Data
# # # # #

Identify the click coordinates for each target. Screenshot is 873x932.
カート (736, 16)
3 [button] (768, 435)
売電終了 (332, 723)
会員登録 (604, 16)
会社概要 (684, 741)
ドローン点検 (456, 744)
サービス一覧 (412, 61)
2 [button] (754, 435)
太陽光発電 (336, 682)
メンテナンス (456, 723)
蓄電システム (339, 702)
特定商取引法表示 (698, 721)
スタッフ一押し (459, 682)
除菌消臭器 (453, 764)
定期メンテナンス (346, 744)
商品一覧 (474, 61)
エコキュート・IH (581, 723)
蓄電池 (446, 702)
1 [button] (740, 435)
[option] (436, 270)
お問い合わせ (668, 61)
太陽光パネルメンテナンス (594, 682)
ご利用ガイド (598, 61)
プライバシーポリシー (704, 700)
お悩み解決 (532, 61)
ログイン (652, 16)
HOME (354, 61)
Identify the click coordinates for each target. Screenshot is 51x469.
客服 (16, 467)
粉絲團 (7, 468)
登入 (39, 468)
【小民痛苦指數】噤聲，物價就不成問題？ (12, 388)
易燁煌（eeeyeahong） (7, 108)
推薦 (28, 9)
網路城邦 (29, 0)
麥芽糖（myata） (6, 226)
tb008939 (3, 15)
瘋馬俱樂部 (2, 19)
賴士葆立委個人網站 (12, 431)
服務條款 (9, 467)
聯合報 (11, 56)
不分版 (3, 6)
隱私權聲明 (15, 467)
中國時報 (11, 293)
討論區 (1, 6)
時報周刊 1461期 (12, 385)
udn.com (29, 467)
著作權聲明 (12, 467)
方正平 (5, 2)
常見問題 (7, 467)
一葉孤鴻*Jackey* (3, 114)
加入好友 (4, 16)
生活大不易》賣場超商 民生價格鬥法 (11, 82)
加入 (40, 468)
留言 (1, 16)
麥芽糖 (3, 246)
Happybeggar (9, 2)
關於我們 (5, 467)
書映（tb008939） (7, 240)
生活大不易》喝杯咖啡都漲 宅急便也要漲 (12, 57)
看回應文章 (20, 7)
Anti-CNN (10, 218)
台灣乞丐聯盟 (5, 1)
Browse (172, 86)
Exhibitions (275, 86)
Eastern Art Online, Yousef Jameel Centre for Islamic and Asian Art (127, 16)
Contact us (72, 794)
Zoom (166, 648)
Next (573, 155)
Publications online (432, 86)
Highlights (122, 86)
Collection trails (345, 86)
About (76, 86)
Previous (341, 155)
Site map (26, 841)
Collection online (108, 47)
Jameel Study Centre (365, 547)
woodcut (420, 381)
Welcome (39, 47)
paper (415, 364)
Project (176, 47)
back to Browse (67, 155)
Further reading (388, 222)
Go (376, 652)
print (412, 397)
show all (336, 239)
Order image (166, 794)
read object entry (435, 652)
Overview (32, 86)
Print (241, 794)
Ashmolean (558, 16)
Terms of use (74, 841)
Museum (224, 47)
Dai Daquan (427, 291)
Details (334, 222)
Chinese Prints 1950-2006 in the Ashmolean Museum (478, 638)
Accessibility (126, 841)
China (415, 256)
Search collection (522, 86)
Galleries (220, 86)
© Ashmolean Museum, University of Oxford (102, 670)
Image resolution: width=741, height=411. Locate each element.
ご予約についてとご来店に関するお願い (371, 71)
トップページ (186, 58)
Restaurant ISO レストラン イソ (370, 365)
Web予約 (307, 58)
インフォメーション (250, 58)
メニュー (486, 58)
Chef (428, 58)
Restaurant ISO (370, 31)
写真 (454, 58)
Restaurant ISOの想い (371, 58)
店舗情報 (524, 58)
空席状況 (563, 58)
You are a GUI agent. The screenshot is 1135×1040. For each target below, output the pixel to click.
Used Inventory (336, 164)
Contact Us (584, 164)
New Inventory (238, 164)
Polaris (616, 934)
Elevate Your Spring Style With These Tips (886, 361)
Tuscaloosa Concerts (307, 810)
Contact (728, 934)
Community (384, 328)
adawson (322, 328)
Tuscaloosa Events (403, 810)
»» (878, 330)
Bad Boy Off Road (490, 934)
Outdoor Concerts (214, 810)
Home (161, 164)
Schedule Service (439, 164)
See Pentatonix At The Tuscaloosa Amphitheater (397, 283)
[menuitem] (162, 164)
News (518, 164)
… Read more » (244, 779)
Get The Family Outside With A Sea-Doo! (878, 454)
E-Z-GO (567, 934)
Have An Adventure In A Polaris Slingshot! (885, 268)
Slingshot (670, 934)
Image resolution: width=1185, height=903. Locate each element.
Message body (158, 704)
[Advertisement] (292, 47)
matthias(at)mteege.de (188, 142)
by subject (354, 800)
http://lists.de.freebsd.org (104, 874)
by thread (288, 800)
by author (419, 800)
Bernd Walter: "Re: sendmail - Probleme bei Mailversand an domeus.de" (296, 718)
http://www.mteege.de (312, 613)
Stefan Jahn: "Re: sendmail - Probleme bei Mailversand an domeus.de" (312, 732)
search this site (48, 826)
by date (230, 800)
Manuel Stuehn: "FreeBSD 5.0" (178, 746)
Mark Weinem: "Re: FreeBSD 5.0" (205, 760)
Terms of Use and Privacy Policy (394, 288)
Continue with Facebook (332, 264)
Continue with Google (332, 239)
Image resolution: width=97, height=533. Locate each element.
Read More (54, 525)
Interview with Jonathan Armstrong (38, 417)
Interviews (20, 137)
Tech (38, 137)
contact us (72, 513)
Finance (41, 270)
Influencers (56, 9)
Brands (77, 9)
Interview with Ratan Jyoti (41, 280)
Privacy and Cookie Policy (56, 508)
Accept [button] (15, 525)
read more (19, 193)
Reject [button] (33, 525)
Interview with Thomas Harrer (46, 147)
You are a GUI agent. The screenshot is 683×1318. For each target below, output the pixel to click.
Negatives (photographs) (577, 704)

# # # # #

What you have to do
Rewrite every record above as a JSON list of strings, with one string for each line and no entries for blank lines.

Result
[
  "Identify the click coordinates for each target. Screenshot is 873x932.",
  "カート (736, 16)",
  "3 [button] (768, 435)",
  "売電終了 (332, 723)",
  "会員登録 (604, 16)",
  "会社概要 (684, 741)",
  "ドローン点検 (456, 744)",
  "サービス一覧 (412, 61)",
  "2 [button] (754, 435)",
  "太陽光発電 (336, 682)",
  "メンテナンス (456, 723)",
  "蓄電システム (339, 702)",
  "特定商取引法表示 (698, 721)",
  "スタッフ一押し (459, 682)",
  "除菌消臭器 (453, 764)",
  "定期メンテナンス (346, 744)",
  "商品一覧 (474, 61)",
  "エコキュート・IH (581, 723)",
  "蓄電池 (446, 702)",
  "1 [button] (740, 435)",
  "[option] (436, 270)",
  "お問い合わせ (668, 61)",
  "太陽光パネルメンテナンス (594, 682)",
  "ご利用ガイド (598, 61)",
  "プライバシーポリシー (704, 700)",
  "お悩み解決 (532, 61)",
  "ログイン (652, 16)",
  "HOME (354, 61)",
  "Identify the click coordinates for each target. Screenshot is 51x469.",
  "客服 (16, 467)",
  "粉絲團 (7, 468)",
  "登入 (39, 468)",
  "【小民痛苦指數】噤聲，物價就不成問題？ (12, 388)",
  "易燁煌（eeeyeahong） (7, 108)",
  "推薦 (28, 9)",
  "網路城邦 (29, 0)",
  "麥芽糖（myata） (6, 226)",
  "tb008939 (3, 15)",
  "瘋馬俱樂部 (2, 19)",
  "賴士葆立委個人網站 (12, 431)",
  "服務條款 (9, 467)",
  "聯合報 (11, 56)",
  "不分版 (3, 6)",
  "隱私權聲明 (15, 467)",
  "中國時報 (11, 293)",
  "討論區 (1, 6)",
  "時報周刊 1461期 (12, 385)",
  "udn.com (29, 467)",
  "著作權聲明 (12, 467)",
  "方正平 (5, 2)",
  "常見問題 (7, 467)",
  "一葉孤鴻*Jackey* (3, 114)",
  "加入好友 (4, 16)",
  "生活大不易》賣場超商 民生價格鬥法 (11, 82)",
  "加入 (40, 468)",
  "留言 (1, 16)",
  "麥芽糖 (3, 246)",
  "Happybeggar (9, 2)",
  "關於我們 (5, 467)",
  "書映（tb008939） (7, 240)",
  "生活大不易》喝杯咖啡都漲 宅急便也要漲 (12, 57)",
  "看回應文章 (20, 7)",
  "Anti-CNN (10, 218)",
  "台灣乞丐聯盟 (5, 1)",
  "Browse (172, 86)",
  "Exhibitions (275, 86)",
  "Eastern Art Online, Yousef Jameel Centre for Islamic and Asian Art (127, 16)",
  "Contact us (72, 794)",
  "Zoom (166, 648)",
  "Next (573, 155)",
  "Publications online (432, 86)",
  "Highlights (122, 86)",
  "Collection trails (345, 86)",
  "About (76, 86)",
  "Previous (341, 155)",
  "Site map (26, 841)",
  "Collection online (108, 47)",
  "Jameel Study Centre (365, 547)",
  "woodcut (420, 381)",
  "Welcome (39, 47)",
  "paper (415, 364)",
  "Project (176, 47)",
  "back to Browse (67, 155)",
  "Further reading (388, 222)",
  "Go (376, 652)",
  "print (412, 397)",
  "show all (336, 239)",
  "Order image (166, 794)",
  "read object entry (435, 652)",
  "Overview (32, 86)",
  "Print (241, 794)",
  "Ashmolean (558, 16)",
  "Terms of use (74, 841)",
  "Museum (224, 47)",
  "Dai Daquan (427, 291)",
  "Details (334, 222)",
  "Chinese Prints 1950-2006 in the Ashmolean Museum (478, 638)",
  "Accessibility (126, 841)",
  "China (415, 256)",
  "Search collection (522, 86)",
  "Galleries (220, 86)",
  "© Ashmolean Museum, University of Oxford (102, 670)",
  "Image resolution: width=741, height=411. Locate each element.",
  "ご予約についてとご来店に関するお願い (371, 71)",
  "トップページ (186, 58)",
  "Restaurant ISO レストラン イソ (370, 365)",
  "Web予約 (307, 58)",
  "インフォメーション (250, 58)",
  "メニュー (486, 58)",
  "Chef (428, 58)",
  "Restaurant ISO (370, 31)",
  "写真 (454, 58)",
  "Restaurant ISOの想い (371, 58)",
  "店舗情報 (524, 58)",
  "空席状況 (563, 58)",
  "You are a GUI agent. The screenshot is 1135×1040. For each target below, output the pixel to click.",
  "Used Inventory (336, 164)",
  "Contact Us (584, 164)",
  "New Inventory (238, 164)",
  "Polaris (616, 934)",
  "Elevate Your Spring Style With These Tips (886, 361)",
  "Tuscaloosa Concerts (307, 810)",
  "Contact (728, 934)",
  "Community (384, 328)",
  "adawson (322, 328)",
  "Tuscaloosa Events (403, 810)",
  "»» (878, 330)",
  "Bad Boy Off Road (490, 934)",
  "Outdoor Concerts (214, 810)",
  "Home (161, 164)",
  "Schedule Service (439, 164)",
  "See Pentatonix At The Tuscaloosa Amphitheater (397, 283)",
  "[menuitem] (162, 164)",
  "News (518, 164)",
  "… Read more » (244, 779)",
  "Get The Family Outside With A Sea-Doo! (878, 454)",
  "E-Z-GO (567, 934)",
  "Have An Adventure In A Polaris Slingshot! (885, 268)",
  "Slingshot (670, 934)",
  "Image resolution: width=1185, height=903. Locate each element.",
  "Message body (158, 704)",
  "[Advertisement] (292, 47)",
  "matthias(at)mteege.de (188, 142)",
  "by subject (354, 800)",
  "http://lists.de.freebsd.org (104, 874)",
  "by thread (288, 800)",
  "by author (419, 800)",
  "Bernd Walter: \"Re: sendmail - Probleme bei Mailversand an domeus.de\" (296, 718)",
  "http://www.mteege.de (312, 613)",
  "Stefan Jahn: \"Re: sendmail - Probleme bei Mailversand an domeus.de\" (312, 732)",
  "search this site (48, 826)",
  "by date (230, 800)",
  "Manuel Stuehn: \"FreeBSD 5.0\" (178, 746)",
  "Mark Weinem: \"Re: FreeBSD 5.0\" (205, 760)",
  "Terms of Use and Privacy Policy (394, 288)",
  "Continue with Facebook (332, 264)",
  "Continue with Google (332, 239)",
  "Image resolution: width=97, height=533. Locate each element.",
  "Read More (54, 525)",
  "Interview with Jonathan Armstrong (38, 417)",
  "Interviews (20, 137)",
  "Tech (38, 137)",
  "contact us (72, 513)",
  "Finance (41, 270)",
  "Influencers (56, 9)",
  "Brands (77, 9)",
  "Interview with Ratan Jyoti (41, 280)",
  "Privacy and Cookie Policy (56, 508)",
  "Accept [button] (15, 525)",
  "read more (19, 193)",
  "Reject [button] (33, 525)",
  "Interview with Thomas Harrer (46, 147)",
  "You are a GUI agent. The screenshot is 683×1318. For each target below, output the pixel to click.",
  "Negatives (photographs) (577, 704)"
]